Jefferson Davis- the master of a hugely successful cotton plantation and 179 slaves before the Civil War with a net wealth of $500,000 in 1860 ($10 million to $15 million in today’s money) after the war he was so broke for a time his wife took in sewing and he had to accept gifts of money and food from former slaves. The bequest of a house and 500 acres from a widowed admirer (and possible lover) and eventual return of his former plantation kept him from indigence in his later years, though his refusal to sell the land (in his famous “never admit defeat or error” stubbornness he refused to accept King Cotton would never return he kept pouring whatever money he could get into reviving the plantation, to no avail whatever) he was usually cash broke.
Ulysses S. Grant- The Christmas before the war he famously sold his heirloom pocketwach to buy presents for his children; fifteen years later he left the White House a millionaire and a few years later was, like TJ, worth in the low 9 figures in today’s money.
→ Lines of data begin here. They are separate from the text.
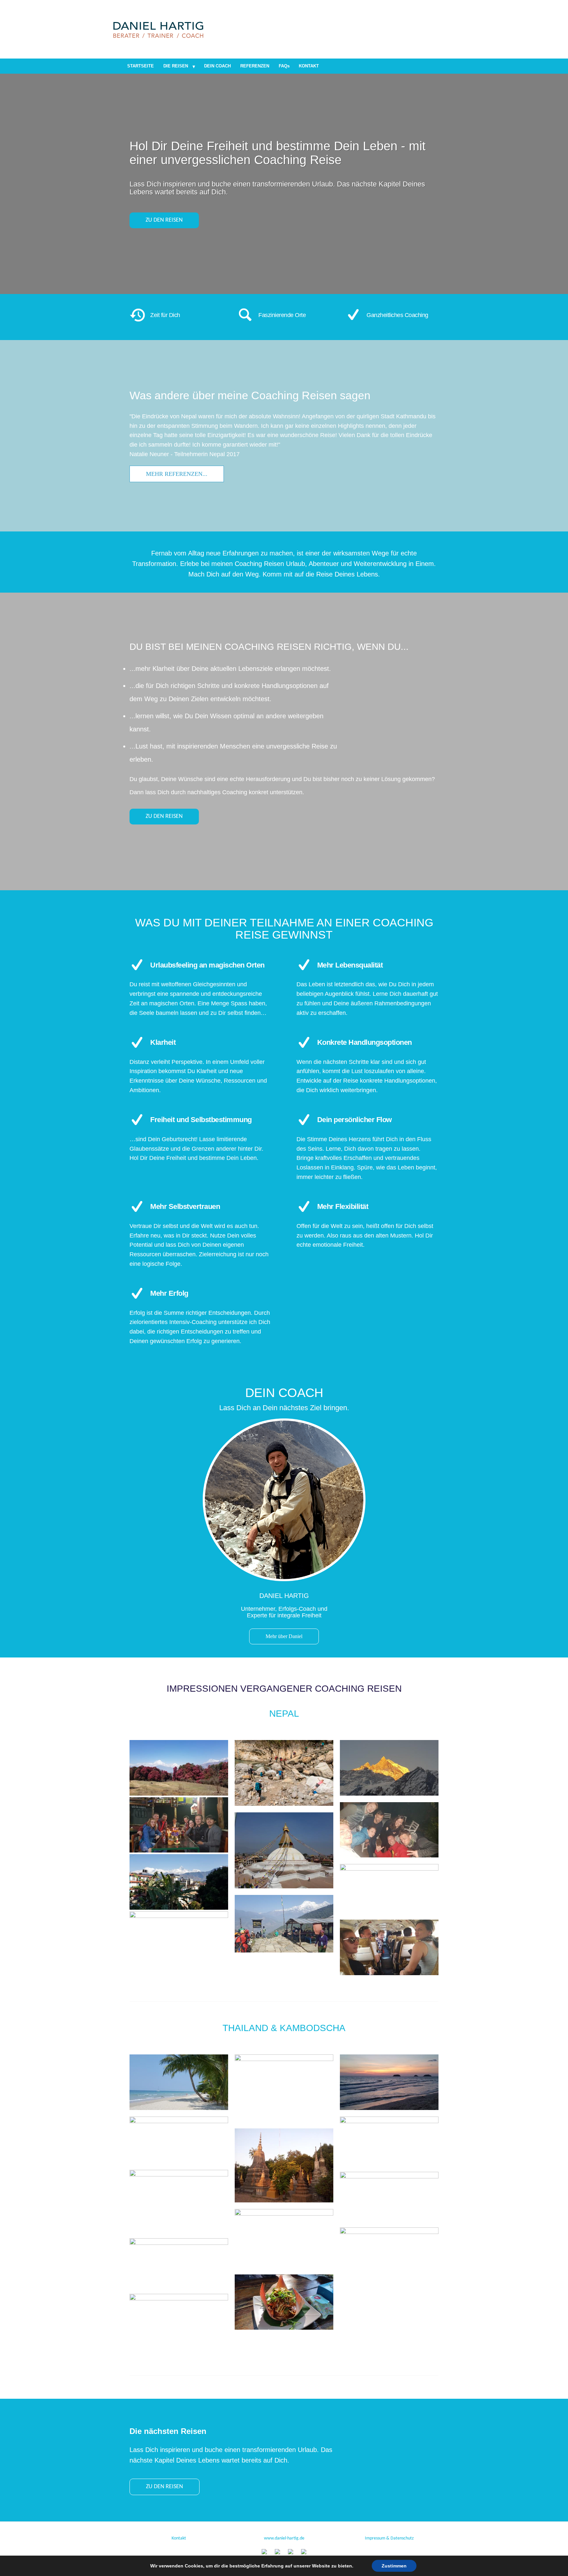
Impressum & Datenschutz (389, 2538)
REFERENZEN (254, 65)
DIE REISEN (175, 65)
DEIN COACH (217, 65)
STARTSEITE (140, 65)
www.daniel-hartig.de (284, 2538)
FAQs (284, 65)
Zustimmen (394, 2565)
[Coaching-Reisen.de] (158, 29)
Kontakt (179, 2538)
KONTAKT (309, 65)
By 1885 he was so broke due to complicated market fluctuations and fraud/embezzlement by his partners and bad investments he attempted to sell William Henry Vanderbilt his Civil War sword and memorabilia for a few thousand dollars. (W.H.V. essentially acted as pawnbroker, giving him $150,000 to pay his most pressing bills and accepting the sword et al as collateral not because he wanted it [he didn’t- he was extremely embarassed to accept them] but because 1- the general/president insisted 2- he was afraid if he didn’t accept them Grant would sell them elsewhere.) He famously restored his estate to the black by racing the clock to finish his Mark Twain produced memoirs before dying of cancer.
Speaking of-
WRITERS
Mark Twain/Sam Clemens- he earned more money than any other writer in U.S. history before him, more even than Dickens (who was one of the first authors to get rich from royalties) that more than funded a lavish lifestyle, but Mr. Clemens had a little problem: he didn’t want to be rich, he wanted to be R-I-C-H, and he thought his literary genius extended to business, which it didn’t. Grant’s memoirs were one of his few successful business ventures (though he intentionally let Grant get the better of the deal- far better than any other writer would have gotten- due to who he was [and perhaps also because Twain had no idea just how well they’d sell]). His other publishing ventures flopped, most famously his investment in a typesetting device that was supposed to revolutionize publishing flopped, his decision not to invest in AT&T cost him millions, and at his lowest he was penniless and deeply in debt and living on loans from rich in-laws and friends.
After many years of constant lecturing and writing that frequently left him exhausted he paid off his debts and was actually quite wealthy when he died. (His estate one hundred years ago was estimated at $700,000, or about $15 million in 2010 USD.)
Anyway, these are a few- you needn’t be this detailed. What I’m looking for though is people who really had great wealth and who when they went broke weren’t just “down to the last Gulfstream 5” broke but “could feel it/would be hard pressed to buy a decent used car” broke. The more modern the better.